Task
Rewrite everything from "868x294 pixels. At" down to "tap(740, 231)", replacing "dropdown" with "menu" and leaving the rest of the material unchanged.

Data for processing

=-=-=-=-=

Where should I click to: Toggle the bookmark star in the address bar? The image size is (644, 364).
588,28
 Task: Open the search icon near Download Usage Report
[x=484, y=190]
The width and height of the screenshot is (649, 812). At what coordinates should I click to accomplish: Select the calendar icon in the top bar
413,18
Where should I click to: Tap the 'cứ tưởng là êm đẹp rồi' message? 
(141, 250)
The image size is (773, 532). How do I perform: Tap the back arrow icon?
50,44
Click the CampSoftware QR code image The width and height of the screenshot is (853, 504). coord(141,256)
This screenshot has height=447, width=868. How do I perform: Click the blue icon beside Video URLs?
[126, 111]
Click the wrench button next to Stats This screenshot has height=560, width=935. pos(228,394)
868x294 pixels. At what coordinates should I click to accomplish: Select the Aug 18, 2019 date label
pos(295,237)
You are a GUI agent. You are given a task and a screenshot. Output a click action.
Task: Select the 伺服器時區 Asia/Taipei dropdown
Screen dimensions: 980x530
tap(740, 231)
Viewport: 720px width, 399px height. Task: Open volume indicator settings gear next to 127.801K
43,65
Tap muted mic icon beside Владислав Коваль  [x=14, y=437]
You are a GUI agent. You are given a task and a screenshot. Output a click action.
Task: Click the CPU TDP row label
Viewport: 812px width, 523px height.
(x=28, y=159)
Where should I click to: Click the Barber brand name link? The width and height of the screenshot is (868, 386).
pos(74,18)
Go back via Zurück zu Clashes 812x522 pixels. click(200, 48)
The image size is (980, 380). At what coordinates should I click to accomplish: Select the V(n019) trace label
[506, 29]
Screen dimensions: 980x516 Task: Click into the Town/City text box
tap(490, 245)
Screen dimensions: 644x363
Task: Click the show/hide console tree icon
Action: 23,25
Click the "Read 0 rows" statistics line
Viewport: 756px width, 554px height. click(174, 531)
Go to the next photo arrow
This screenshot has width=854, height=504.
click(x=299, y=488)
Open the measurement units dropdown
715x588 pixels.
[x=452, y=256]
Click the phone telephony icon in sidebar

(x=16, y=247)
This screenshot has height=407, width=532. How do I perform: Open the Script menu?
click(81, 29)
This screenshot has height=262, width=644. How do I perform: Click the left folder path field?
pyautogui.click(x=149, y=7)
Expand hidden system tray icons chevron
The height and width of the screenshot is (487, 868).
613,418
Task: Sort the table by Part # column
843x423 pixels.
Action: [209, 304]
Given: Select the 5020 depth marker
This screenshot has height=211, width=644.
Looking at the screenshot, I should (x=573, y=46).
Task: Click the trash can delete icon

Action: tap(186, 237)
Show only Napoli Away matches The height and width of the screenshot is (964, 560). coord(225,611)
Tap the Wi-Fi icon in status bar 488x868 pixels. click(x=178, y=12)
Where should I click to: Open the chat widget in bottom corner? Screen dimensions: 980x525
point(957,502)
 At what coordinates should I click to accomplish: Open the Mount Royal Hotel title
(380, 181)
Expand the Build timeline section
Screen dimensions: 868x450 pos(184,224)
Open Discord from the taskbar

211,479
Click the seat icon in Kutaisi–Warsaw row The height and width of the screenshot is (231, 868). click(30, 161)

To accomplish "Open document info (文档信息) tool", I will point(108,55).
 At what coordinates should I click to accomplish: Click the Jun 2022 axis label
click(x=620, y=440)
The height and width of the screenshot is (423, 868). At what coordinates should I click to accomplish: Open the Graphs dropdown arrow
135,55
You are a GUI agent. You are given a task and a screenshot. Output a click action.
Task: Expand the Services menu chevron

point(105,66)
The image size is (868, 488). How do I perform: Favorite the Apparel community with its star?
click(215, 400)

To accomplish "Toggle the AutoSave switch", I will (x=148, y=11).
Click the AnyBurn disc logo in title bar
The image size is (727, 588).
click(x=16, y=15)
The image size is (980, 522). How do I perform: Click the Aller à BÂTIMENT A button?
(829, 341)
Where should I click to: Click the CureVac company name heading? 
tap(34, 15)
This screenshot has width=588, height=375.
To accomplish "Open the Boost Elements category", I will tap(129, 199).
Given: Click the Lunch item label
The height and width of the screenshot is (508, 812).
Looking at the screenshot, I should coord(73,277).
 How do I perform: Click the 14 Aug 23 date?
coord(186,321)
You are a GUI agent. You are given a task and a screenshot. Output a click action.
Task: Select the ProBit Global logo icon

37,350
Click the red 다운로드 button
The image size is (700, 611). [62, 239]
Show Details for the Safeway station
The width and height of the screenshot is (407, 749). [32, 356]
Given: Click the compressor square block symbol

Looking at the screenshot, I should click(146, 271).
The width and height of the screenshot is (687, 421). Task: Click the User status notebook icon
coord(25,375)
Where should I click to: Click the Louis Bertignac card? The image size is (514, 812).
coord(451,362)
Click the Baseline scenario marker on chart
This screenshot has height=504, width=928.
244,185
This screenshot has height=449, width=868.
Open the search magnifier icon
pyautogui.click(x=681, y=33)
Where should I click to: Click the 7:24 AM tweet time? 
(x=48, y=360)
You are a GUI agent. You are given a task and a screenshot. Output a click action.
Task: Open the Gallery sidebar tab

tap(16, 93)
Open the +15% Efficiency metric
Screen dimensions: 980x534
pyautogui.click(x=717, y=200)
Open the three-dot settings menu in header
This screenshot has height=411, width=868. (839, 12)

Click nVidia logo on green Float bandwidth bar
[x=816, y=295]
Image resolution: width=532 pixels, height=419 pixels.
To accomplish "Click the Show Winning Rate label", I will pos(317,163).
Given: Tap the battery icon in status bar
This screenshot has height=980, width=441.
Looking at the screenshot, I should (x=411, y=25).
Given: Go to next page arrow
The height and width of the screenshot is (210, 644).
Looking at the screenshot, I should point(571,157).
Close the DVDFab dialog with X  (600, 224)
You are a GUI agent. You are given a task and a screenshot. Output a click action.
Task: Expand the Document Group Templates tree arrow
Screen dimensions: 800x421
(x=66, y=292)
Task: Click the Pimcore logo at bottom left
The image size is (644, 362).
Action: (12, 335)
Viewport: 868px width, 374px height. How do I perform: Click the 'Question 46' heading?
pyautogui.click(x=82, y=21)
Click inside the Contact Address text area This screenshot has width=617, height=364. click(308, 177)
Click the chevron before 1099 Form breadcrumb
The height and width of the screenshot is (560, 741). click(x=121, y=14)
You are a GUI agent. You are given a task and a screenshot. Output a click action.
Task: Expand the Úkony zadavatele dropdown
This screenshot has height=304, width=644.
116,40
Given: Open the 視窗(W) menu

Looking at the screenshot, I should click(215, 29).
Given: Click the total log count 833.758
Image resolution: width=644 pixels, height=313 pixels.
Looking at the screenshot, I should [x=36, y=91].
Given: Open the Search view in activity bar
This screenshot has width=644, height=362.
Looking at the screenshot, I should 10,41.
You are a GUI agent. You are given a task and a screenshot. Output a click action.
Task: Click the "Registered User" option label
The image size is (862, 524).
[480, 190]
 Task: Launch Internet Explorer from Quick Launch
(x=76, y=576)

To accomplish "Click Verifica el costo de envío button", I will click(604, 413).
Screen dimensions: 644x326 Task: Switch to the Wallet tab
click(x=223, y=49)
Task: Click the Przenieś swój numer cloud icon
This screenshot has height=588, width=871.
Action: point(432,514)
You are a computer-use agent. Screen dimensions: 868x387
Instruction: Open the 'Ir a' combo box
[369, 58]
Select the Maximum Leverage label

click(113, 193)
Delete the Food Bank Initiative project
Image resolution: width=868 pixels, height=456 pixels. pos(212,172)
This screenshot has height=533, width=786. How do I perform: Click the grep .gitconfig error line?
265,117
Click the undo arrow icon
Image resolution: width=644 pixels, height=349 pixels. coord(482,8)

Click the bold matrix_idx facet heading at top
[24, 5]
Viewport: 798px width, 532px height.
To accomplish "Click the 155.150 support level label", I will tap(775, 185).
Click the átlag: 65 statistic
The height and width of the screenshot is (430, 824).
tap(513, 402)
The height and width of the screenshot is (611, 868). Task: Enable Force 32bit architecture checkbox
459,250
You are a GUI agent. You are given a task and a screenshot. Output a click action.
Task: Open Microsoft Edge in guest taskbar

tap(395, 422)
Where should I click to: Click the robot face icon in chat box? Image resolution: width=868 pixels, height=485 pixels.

=-=-=-=-=

Exercise solution
868x294 pixels. At what coordinates should I click to accomplish: Select the Aug 18, 2019 date label
pos(295,237)
You are a GUI agent. You are given a task and a screenshot. Output a click action.
Task: Select the 伺服器時區 Asia/Taipei menu
Screen dimensions: 980x530
tap(740, 231)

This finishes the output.